Workers and Intellectuals: NGOs, Trade Unions and the Indonesian Labour Movement by Michele Ford. After decades of repression, Indonesia's independent labour movement re-emerged in the late 1990s led by the NGO activists and students who organised industrial workers and spoke on their behalf. Worker-led trade unions returned to centre stage in 1998 when Suharto's authoritarian regime crumbled and labour NGO activists and their organisations continued to play an influential - and often controversial - part in the reconstruction of the labour movement. This book explores how middle-class activists struggled to define their place in a movement shaped by more than a century of fierce debate about the role of non-worker intellectuals. Drawing on extensive interviews, this book documents the resurgence of labour activism and explains how activists and workers perceived the position of NGOs in relation to workers and trade unions.

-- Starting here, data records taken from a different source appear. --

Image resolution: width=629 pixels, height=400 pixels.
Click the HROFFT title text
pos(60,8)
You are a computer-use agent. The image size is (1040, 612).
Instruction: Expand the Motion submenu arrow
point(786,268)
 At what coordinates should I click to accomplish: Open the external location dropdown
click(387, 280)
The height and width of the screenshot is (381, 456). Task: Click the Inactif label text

Trade Unions in Asia: An Economic and Sociological Analysis edited by John Benson and Ying Zhu. Offering a comprehensive account of the role of trade unions in Asia today, this book, put together by two editors who have published extensively in the areas of business and economics in Asia, covers all the important Asian economies: both developed and developing. Making a vital contribution to the very small amount of literature that has been published on this topic, this book focuses, in particular on how trade unions have organised to represent workers and the strategies they have adopted. It discusses the issues surrounding wages and working conditions, health and safety, women's employment opportunities and human resource development, in the context of the major regional economies, including Japan, South Korea, Taiwan, Hong Kong, China, India, Vietnam, Thailand and Indonesia.

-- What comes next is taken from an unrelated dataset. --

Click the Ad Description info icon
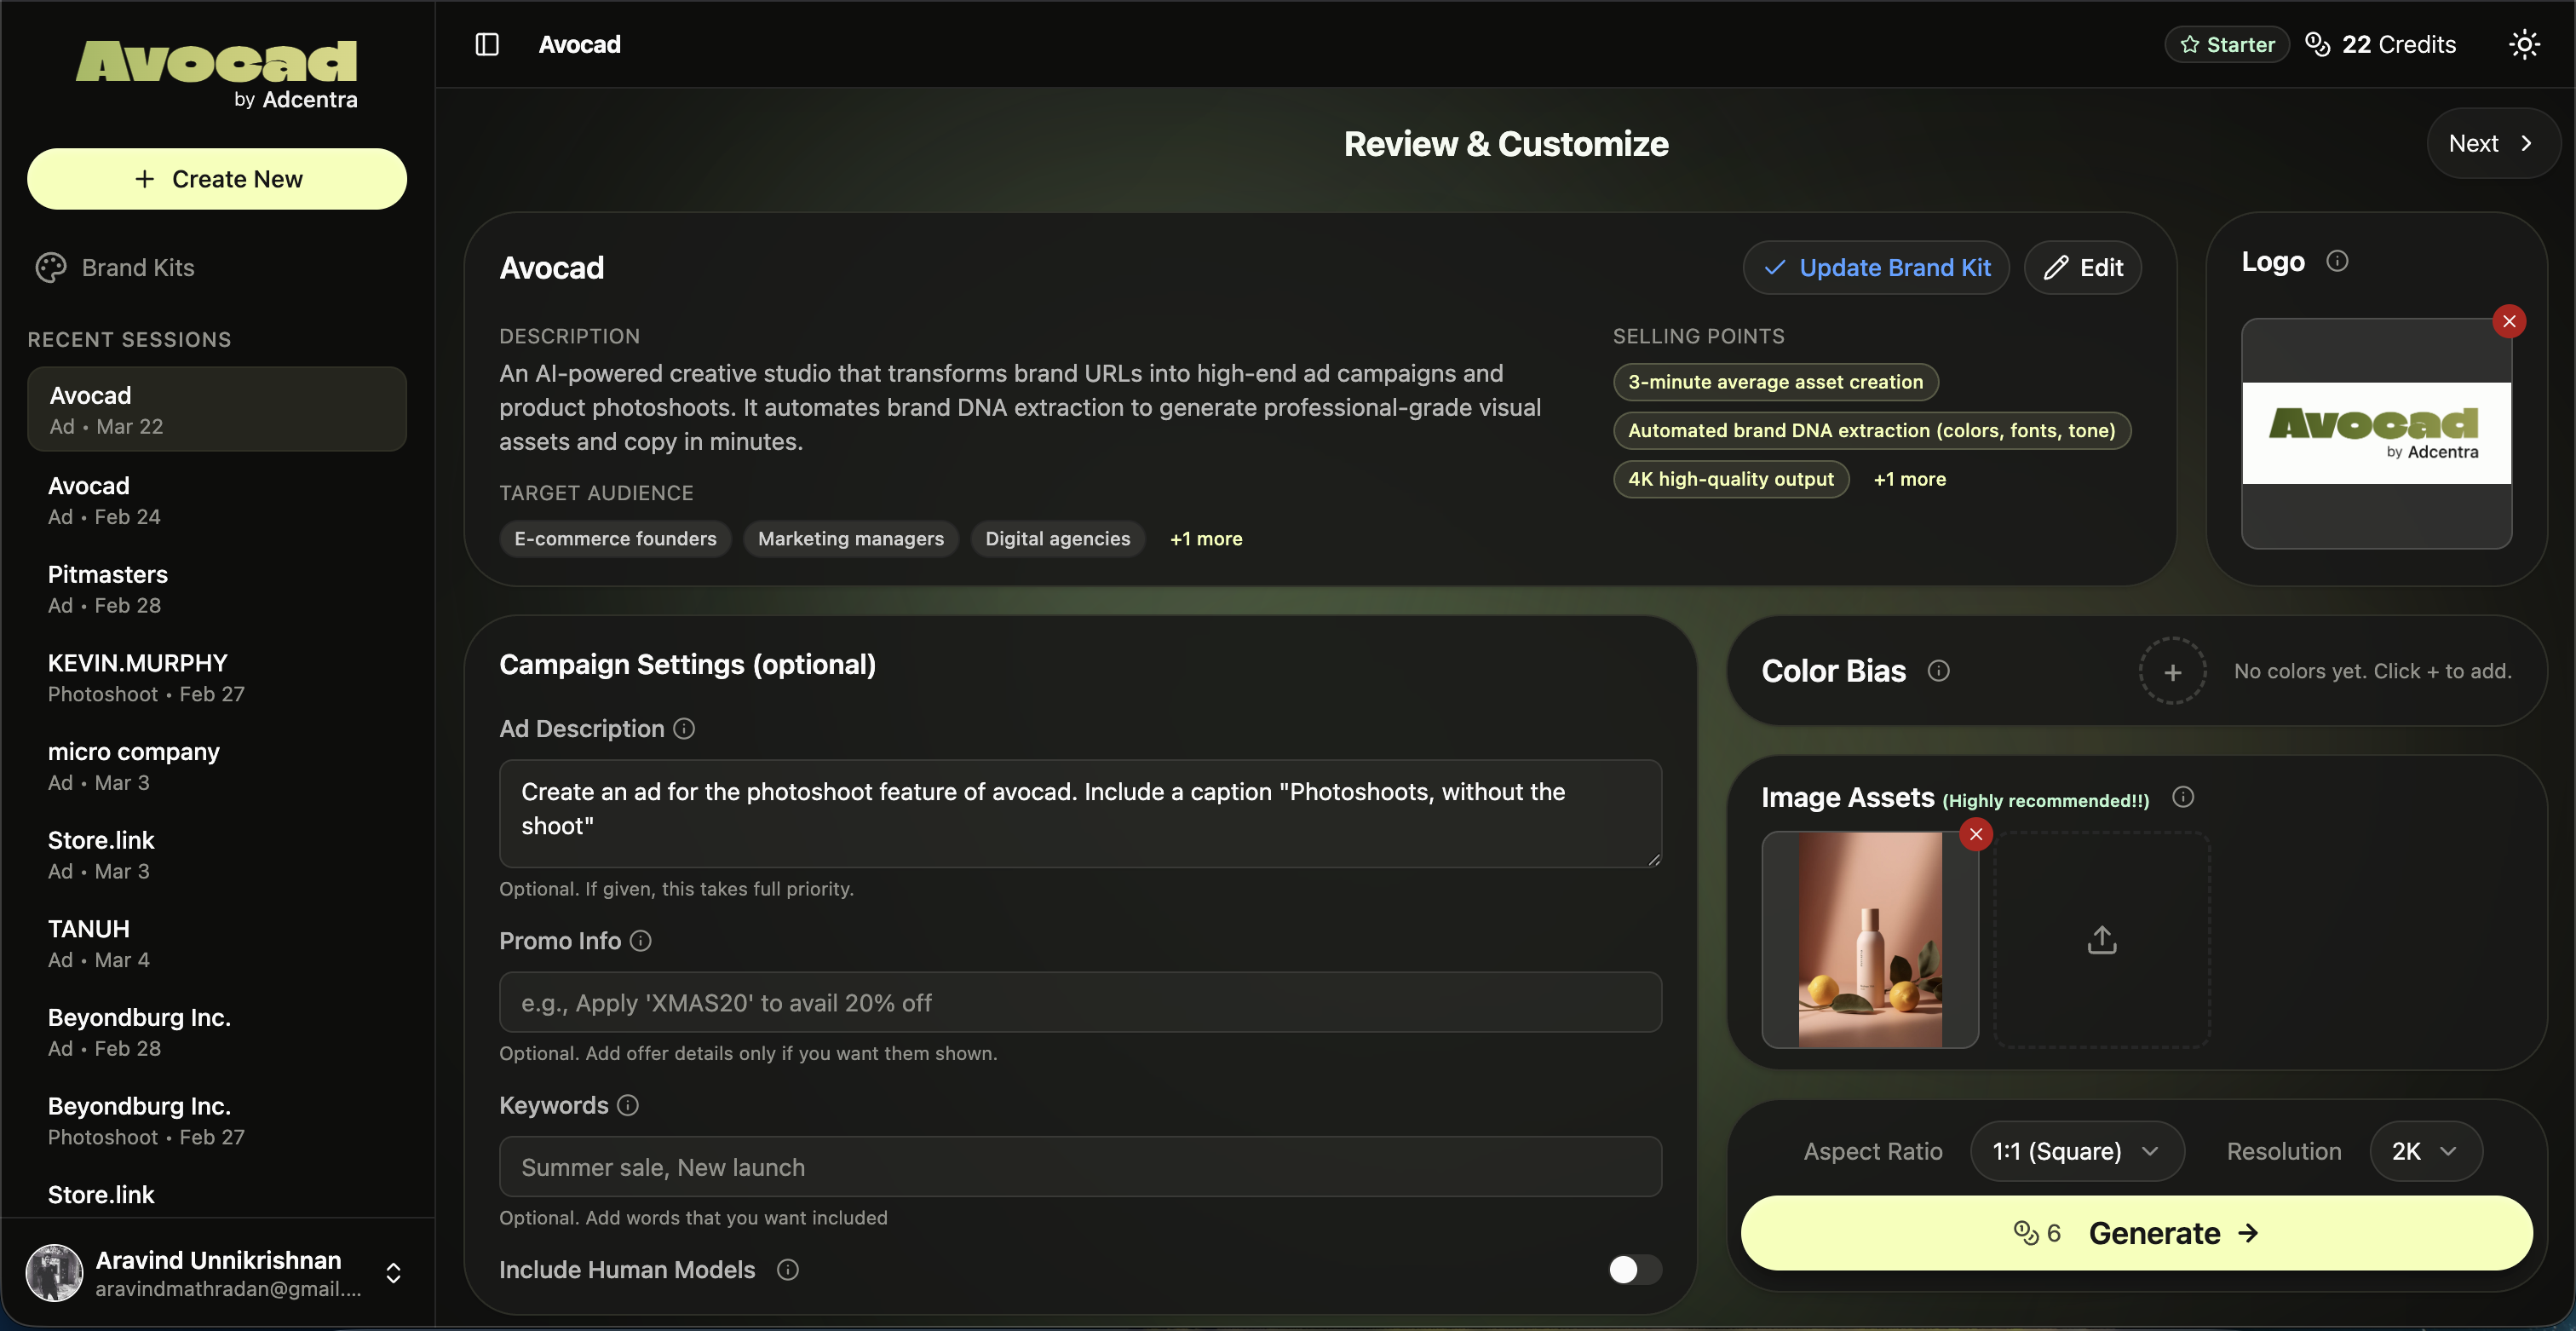coord(683,729)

In Pursuit of Fair Play: Reminiscences of a Malaysian Trade Unionist by K. George. This is a compilation of outspoken articles written 2005-2007 by K. George (b. 1922) a leading and doughty veteran Malaysian trade unionist. Many different and ongoing problems are raised. These include: labour and religious issues, official abuses, corruption and crimes; human rights derelictions and abuses; discriminatory economic deprivations; the vendettas against Anwar Ibrahim; and dilemmas of Indian Malaysians.

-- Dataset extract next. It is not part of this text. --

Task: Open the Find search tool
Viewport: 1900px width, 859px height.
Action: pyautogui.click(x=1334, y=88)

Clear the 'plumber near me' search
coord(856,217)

Winning Against the Odds: The Labour Research Unit in NTUC's Founding by S.R. Nathan. President S.R. Nathan (b. 1924) has had a career of many different chapters. Here he writes of the 1961-65 period when as a civil servant he was transferred to work in the Labour Research Unit, a new body designed to support and deal with problems of the non-Communist trade unions and their members. Mr Nathan writes of his involvement with arbitration procedures and structural changes as well as with labour reorganisation. He was also involved in Singapore unions' relations with the ILO and the Communist-influenced international labour movement. Light is shed on political and social issues of the time, including the major achievements of the late Devan Nair, the 1964 Singapore Afro-Asian Labour Conference, and the 1964 founding of the NTUC. With archival photographs, appended articles on post-1965 changes, and index.